Whatever appears in the records should be given again exactly, down to the last mark.

___ PROVIDED ENTRIES

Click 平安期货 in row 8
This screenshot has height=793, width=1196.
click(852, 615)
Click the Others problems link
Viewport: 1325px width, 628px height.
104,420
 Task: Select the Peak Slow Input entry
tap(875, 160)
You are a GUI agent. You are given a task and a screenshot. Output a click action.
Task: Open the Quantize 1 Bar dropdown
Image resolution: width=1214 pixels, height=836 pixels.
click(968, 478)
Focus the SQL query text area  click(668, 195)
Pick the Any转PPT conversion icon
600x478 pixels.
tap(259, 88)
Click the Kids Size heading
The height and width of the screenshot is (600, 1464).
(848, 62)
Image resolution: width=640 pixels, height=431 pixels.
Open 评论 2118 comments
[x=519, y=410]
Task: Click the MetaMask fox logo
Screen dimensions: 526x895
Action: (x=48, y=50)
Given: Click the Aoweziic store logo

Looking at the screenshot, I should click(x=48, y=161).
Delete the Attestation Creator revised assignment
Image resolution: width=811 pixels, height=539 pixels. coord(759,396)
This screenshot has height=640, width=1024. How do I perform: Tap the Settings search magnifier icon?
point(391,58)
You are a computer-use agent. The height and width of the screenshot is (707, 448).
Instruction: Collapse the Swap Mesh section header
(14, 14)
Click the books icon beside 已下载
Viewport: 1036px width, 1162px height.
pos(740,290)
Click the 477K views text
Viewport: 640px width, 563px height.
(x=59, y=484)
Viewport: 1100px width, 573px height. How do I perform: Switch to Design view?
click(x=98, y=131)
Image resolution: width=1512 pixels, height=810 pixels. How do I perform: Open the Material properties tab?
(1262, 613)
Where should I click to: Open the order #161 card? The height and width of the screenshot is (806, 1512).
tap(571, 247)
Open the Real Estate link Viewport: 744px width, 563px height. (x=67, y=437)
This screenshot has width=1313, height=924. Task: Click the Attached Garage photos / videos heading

______

** TASK RESULT **
Click 平安期货 in row 8
This screenshot has height=793, width=1196.
click(852, 615)
Click the Others problems link
Viewport: 1325px width, 628px height.
104,420
 Task: Select the Peak Slow Input entry
tap(875, 160)
You are a GUI agent. You are given a task and a screenshot. Output a click action.
Task: Open the Quantize 1 Bar dropdown
Image resolution: width=1214 pixels, height=836 pixels.
click(968, 478)
Focus the SQL query text area  click(668, 195)
Pick the Any转PPT conversion icon
600x478 pixels.
tap(259, 88)
Click the Kids Size heading
The height and width of the screenshot is (600, 1464).
(848, 62)
Image resolution: width=640 pixels, height=431 pixels.
Open 评论 2118 comments
[x=519, y=410]
Task: Click the MetaMask fox logo
Screen dimensions: 526x895
Action: (x=48, y=50)
Given: Click the Aoweziic store logo

Looking at the screenshot, I should click(x=48, y=161).
Delete the Attestation Creator revised assignment
Image resolution: width=811 pixels, height=539 pixels. coord(759,396)
This screenshot has height=640, width=1024. How do I perform: Tap the Settings search magnifier icon?
point(391,58)
You are a computer-use agent. The height and width of the screenshot is (707, 448).
Instruction: Collapse the Swap Mesh section header
(14, 14)
Click the books icon beside 已下载
Viewport: 1036px width, 1162px height.
pos(740,290)
Click the 477K views text
Viewport: 640px width, 563px height.
(x=59, y=484)
Viewport: 1100px width, 573px height. How do I perform: Switch to Design view?
click(x=98, y=131)
Image resolution: width=1512 pixels, height=810 pixels. How do I perform: Open the Material properties tab?
(1262, 613)
Where should I click to: Open the order #161 card? The height and width of the screenshot is (806, 1512).
tap(571, 247)
Open the Real Estate link Viewport: 744px width, 563px height. (x=67, y=437)
This screenshot has width=1313, height=924. Task: Click the Attached Garage photos / videos heading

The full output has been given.